— What this task involves —
Render each line of the listing below as one string in a JSON list, omitting blank lines.

— Dataset records —
* * * * * * *

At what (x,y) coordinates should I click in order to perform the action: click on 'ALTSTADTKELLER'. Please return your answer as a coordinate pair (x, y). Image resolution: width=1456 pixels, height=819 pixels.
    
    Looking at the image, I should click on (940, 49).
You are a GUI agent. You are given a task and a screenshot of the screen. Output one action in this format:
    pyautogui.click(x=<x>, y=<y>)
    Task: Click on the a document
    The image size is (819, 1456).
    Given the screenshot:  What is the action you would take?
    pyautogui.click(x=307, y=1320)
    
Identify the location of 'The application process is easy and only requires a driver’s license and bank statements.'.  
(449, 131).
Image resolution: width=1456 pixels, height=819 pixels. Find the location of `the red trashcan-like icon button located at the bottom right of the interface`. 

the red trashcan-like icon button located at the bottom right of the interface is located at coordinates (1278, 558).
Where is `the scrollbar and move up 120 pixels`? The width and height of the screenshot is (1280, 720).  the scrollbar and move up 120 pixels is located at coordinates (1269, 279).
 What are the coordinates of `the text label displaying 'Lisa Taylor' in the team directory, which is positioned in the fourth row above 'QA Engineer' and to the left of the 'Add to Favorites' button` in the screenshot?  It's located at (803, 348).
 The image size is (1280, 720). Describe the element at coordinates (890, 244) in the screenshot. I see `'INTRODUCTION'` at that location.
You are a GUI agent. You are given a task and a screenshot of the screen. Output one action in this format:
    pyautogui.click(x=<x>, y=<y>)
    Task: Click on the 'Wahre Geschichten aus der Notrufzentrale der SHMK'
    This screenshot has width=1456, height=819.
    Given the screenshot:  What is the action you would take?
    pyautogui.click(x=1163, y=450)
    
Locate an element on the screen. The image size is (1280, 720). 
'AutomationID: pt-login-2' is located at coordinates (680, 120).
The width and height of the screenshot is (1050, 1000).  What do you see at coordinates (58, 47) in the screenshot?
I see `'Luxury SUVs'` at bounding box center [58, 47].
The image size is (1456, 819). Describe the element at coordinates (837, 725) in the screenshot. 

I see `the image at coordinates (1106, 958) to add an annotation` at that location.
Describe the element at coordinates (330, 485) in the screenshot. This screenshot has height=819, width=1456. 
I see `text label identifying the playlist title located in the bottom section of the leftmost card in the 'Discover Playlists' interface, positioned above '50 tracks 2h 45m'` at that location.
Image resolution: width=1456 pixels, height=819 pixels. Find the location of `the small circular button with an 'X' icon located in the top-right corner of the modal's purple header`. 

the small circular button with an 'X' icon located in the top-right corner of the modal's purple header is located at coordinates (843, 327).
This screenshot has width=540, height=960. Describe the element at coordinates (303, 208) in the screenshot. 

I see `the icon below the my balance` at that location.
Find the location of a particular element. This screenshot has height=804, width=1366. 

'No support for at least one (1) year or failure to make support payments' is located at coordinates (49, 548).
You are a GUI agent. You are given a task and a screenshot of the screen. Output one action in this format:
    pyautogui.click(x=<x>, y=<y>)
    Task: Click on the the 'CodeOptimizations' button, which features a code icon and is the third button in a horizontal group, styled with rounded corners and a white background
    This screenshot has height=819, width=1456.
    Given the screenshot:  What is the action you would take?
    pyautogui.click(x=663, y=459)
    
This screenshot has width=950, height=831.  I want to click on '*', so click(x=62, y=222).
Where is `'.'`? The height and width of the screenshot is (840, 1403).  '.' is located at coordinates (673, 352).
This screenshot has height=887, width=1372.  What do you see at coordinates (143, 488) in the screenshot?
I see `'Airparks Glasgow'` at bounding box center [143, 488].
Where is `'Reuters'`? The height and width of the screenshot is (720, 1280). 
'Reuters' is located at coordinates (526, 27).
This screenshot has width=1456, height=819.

* * * * * * *

— Task answer —
[
  "At what (x,y) coordinates should I click in order to perform the action: click on 'ALTSTADTKELLER'. Please return your answer as a coordinate pair (x, y). Image resolution: width=1456 pixels, height=819 pixels.",
  "    Looking at the image, I should click on (940, 49).",
  "You are a GUI agent. You are given a task and a screenshot of the screen. Output one action in this format:",
  "    pyautogui.click(x=<x>, y=<y>)",
  "    Task: Click on the a document",
  "    The image size is (819, 1456).",
  "    Given the screenshot:  What is the action you would take?",
  "    pyautogui.click(x=307, y=1320)",
  "Identify the location of 'The application process is easy and only requires a driver’s license and bank statements.'.  ",
  "(449, 131).",
  "Image resolution: width=1456 pixels, height=819 pixels. Find the location of `the red trashcan-like icon button located at the bottom right of the interface`. ",
  "the red trashcan-like icon button located at the bottom right of the interface is located at coordinates (1278, 558).",
  "Where is `the scrollbar and move up 120 pixels`? The width and height of the screenshot is (1280, 720).  the scrollbar and move up 120 pixels is located at coordinates (1269, 279).",
  " What are the coordinates of `the text label displaying 'Lisa Taylor' in the team directory, which is positioned in the fourth row above 'QA Engineer' and to the left of the 'Add to Favorites' button` in the screenshot?  It's located at (803, 348).",
  " The image size is (1280, 720). Describe the element at coordinates (890, 244) in the screenshot. I see `'INTRODUCTION'` at that location.",
  "You are a GUI agent. You are given a task and a screenshot of the screen. Output one action in this format:",
  "    pyautogui.click(x=<x>, y=<y>)",
  "    Task: Click on the 'Wahre Geschichten aus der Notrufzentrale der SHMK'",
  "    This screenshot has width=1456, height=819.",
  "    Given the screenshot:  What is the action you would take?",
  "    pyautogui.click(x=1163, y=450)",
  "Locate an element on the screen. The image size is (1280, 720). ",
  "'AutomationID: pt-login-2' is located at coordinates (680, 120).",
  "The width and height of the screenshot is (1050, 1000).  What do you see at coordinates (58, 47) in the screenshot?",
  "I see `'Luxury SUVs'` at bounding box center [58, 47].",
  "The image size is (1456, 819). Describe the element at coordinates (837, 725) in the screenshot. ",
  "I see `the image at coordinates (1106, 958) to add an annotation` at that location.",
  "Describe the element at coordinates (330, 485) in the screenshot. This screenshot has height=819, width=1456. ",
  "I see `text label identifying the playlist title located in the bottom section of the leftmost card in the 'Discover Playlists' interface, positioned above '50 tracks 2h 45m'` at that location.",
  "Image resolution: width=1456 pixels, height=819 pixels. Find the location of `the small circular button with an 'X' icon located in the top-right corner of the modal's purple header`. ",
  "the small circular button with an 'X' icon located in the top-right corner of the modal's purple header is located at coordinates (843, 327).",
  "This screenshot has width=540, height=960. Describe the element at coordinates (303, 208) in the screenshot. ",
  "I see `the icon below the my balance` at that location.",
  "Find the location of a particular element. This screenshot has height=804, width=1366. ",
  "'No support for at least one (1) year or failure to make support payments' is located at coordinates (49, 548).",
  "You are a GUI agent. You are given a task and a screenshot of the screen. Output one action in this format:",
  "    pyautogui.click(x=<x>, y=<y>)",
  "    Task: Click on the the 'CodeOptimizations' button, which features a code icon and is the third button in a horizontal group, styled with rounded corners and a white background",
  "    This screenshot has height=819, width=1456.",
  "    Given the screenshot:  What is the action you would take?",
  "    pyautogui.click(x=663, y=459)",
  "This screenshot has width=950, height=831.  I want to click on '*', so click(x=62, y=222).",
  "Where is `'.'`? The height and width of the screenshot is (840, 1403).  '.' is located at coordinates (673, 352).",
  "This screenshot has height=887, width=1372.  What do you see at coordinates (143, 488) in the screenshot?",
  "I see `'Airparks Glasgow'` at bounding box center [143, 488].",
  "Where is `'Reuters'`? The height and width of the screenshot is (720, 1280). ",
  "'Reuters' is located at coordinates (526, 27).",
  "This screenshot has width=1456, height=819."
]